Arianmis Romero, una mujer embarazada y madre de dos niños, fue desalojada del local de la Empresa Eléctrica en Ranchuelo, Villa Clara, abandonado desde hacía dos años y que esta cubana ocupó con su familia, desesperada por no tener una vivienda en Cuba.
Otra madre cubana ocupó hace ya una semana otro local abandonado del régimen, pero frente al Capitolio de la Habana.
Ella vivía en un apartamento en la Habana Vieja que se derrumbó parcialmente y tras esto la albergaron en una Casa de Cultura.
Es que cada vez más salen a la luz pública casos de familias que ocupan locales estatales abandonados en la isla, un fenónemo nada nuevo en Cuba, pero que tras el anuncio de Miguel Diaz-Canel de buscar espacios estatales para convertirlos en casas, más personas le tomaron la palabra por su cuenta ante la severa crisis de la vivienda.

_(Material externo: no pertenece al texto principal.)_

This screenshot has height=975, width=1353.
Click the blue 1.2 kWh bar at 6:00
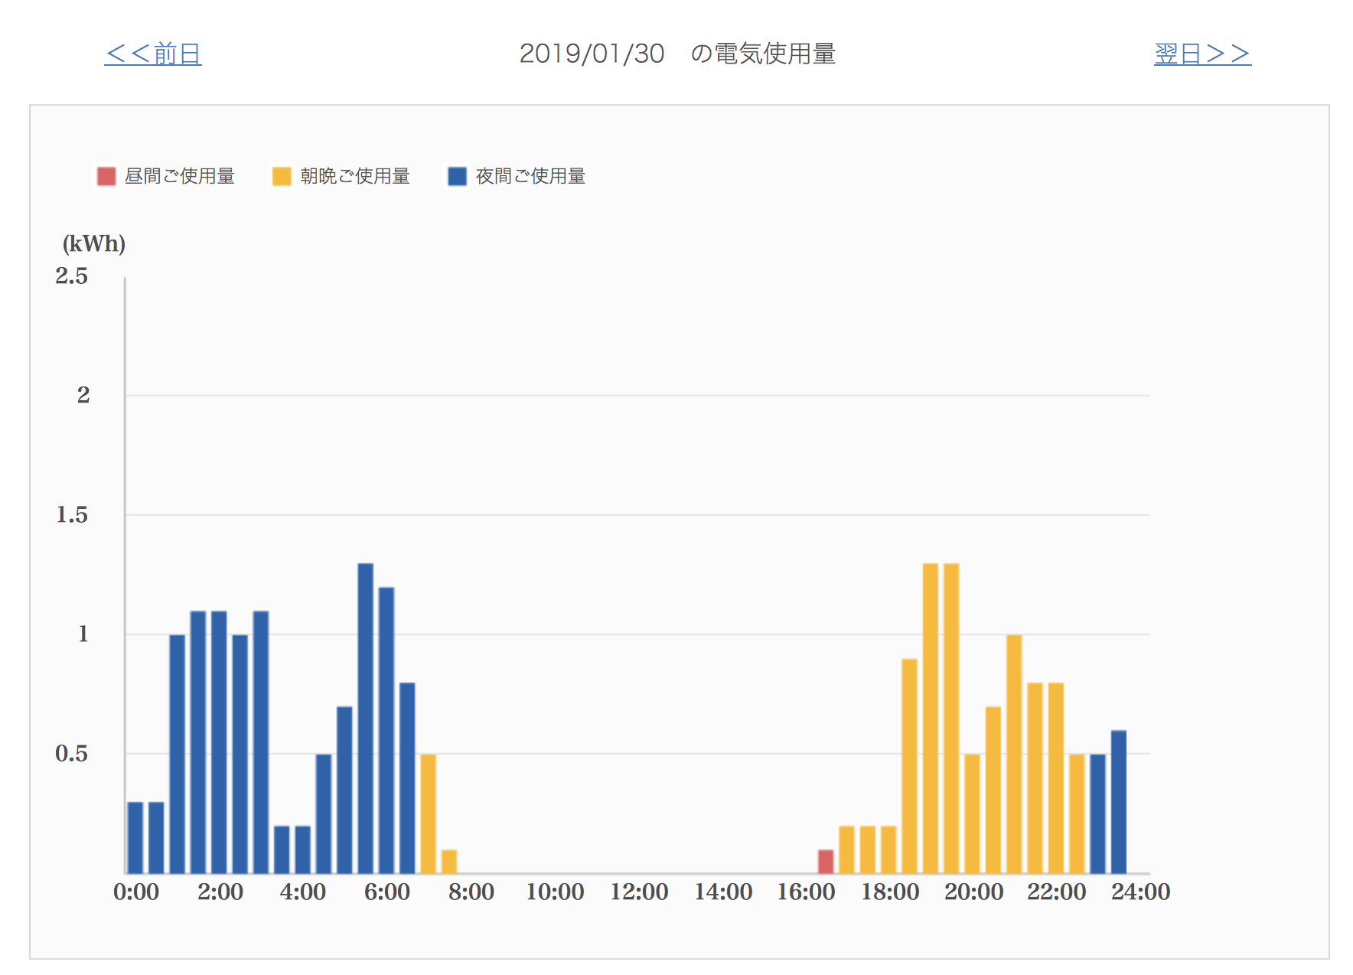[386, 730]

El escritor y periodista Armando de Armas explicó por qué cree que en Cuba sí se justifica ese movimiento conocido como ocupas.
La revelación de más casos de cubanos que ocupan locales estatales abandonados ante la falta de una vivienda ocurre en momentos en que el próximo 27 de mayo entran en vigor nuevas regulaciones que prometen legalizar viviendas, cuartos, habitaciones y otros locales y beneficiar a unas 230 mil familias en todo el país.
Según autoridades de la vivienda en la isla, las nuevas regulaciones permitirían a familias cubanas obtener la propiedad de la casa que ocupan por arrendamiento permanente, o el cuarto, accesorio o local que tienen hoy como vivienda.
La entrega de los locales, por supuesto, la controlará el propio régimen y el proyecto se prevé extender por unos seis años.